Kidney disease is close to the most common problem in older cats. Kidney disease, or chronic renal failure, is often caused by other diseases and conditions. The first noticeable sign your cat may have kidney disease is if your cat drinks more than usual. Increased thirst, causing excess urination, is one of the symptoms of kidney disease. The reason your cat will drink more is because the kidney no longer has the ability to concentrate urine. Kidney failure is not noticeable until approximately 75 percent of the kidneys tissue doesn't function anymore.
Diagnosis is normally found through the veterinarian taking blood and urine samples and examining them. Noticeable symptoms of kidney disease in cats are a poor appetite, weight loss, dehydration, laziness, and depression. You may also note a decrease in the quality of your cat's fur, vomiting, bad breath, or a mouth ulcer. These symptoms will become more prominent over time, as the disease develops.

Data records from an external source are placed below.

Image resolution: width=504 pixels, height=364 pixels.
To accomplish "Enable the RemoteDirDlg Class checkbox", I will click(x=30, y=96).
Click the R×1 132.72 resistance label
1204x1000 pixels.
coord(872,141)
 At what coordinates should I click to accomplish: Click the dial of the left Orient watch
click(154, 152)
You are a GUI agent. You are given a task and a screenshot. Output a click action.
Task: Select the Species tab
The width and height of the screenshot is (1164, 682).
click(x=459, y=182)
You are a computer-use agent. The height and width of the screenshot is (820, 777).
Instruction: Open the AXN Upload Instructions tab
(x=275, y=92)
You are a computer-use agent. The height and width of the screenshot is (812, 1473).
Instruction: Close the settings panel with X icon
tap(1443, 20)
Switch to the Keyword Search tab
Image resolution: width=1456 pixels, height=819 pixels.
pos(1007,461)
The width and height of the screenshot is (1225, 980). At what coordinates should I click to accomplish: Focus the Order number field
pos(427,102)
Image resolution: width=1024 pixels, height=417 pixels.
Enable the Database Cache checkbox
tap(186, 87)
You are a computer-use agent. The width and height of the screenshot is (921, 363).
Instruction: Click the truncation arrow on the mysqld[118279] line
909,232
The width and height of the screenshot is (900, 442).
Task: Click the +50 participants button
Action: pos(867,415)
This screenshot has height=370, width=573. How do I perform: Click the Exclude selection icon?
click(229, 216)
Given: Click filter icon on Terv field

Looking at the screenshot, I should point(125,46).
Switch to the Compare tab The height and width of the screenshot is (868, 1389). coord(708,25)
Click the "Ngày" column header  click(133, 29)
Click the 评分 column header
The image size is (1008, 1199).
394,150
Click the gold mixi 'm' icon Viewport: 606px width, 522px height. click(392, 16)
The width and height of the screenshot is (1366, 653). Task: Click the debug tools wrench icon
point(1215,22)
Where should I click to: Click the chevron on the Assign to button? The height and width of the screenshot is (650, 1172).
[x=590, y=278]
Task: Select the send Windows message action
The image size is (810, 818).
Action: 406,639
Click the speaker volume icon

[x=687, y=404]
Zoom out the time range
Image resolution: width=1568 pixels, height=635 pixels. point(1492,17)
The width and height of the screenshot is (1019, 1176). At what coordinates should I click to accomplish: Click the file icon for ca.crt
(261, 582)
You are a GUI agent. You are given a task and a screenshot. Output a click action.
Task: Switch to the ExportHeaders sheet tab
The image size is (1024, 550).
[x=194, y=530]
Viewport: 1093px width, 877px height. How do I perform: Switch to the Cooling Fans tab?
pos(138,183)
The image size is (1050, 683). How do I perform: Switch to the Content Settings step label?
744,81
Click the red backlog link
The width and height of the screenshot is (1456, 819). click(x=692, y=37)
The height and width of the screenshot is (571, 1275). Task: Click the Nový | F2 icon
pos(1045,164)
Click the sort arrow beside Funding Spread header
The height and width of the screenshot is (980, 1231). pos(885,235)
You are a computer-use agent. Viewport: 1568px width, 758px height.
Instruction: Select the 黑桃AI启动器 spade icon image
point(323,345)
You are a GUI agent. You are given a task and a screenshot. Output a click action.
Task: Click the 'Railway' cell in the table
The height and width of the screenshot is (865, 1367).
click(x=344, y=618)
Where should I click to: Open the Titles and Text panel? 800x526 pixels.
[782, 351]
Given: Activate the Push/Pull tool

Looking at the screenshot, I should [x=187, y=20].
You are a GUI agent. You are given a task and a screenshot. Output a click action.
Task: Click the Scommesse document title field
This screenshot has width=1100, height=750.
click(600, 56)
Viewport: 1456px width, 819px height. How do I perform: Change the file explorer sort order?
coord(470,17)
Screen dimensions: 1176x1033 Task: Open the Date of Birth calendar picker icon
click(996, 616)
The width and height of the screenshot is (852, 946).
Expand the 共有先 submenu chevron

Kidney disease can be hereditary, normally in Persian and Abyssinian breeds of cats. Most commonly the cause of kidney disease cannot be pinpointed. Sometimes kidney disease can be caused by bacterial infections, tumors, or toxins. If no specific underlying cause can be found then treatment is focused managing the disease by stopping it from furthering or worsening in the pet's body. If a cause is diagnosed and able to be treated then it is a possibility to stop the disease.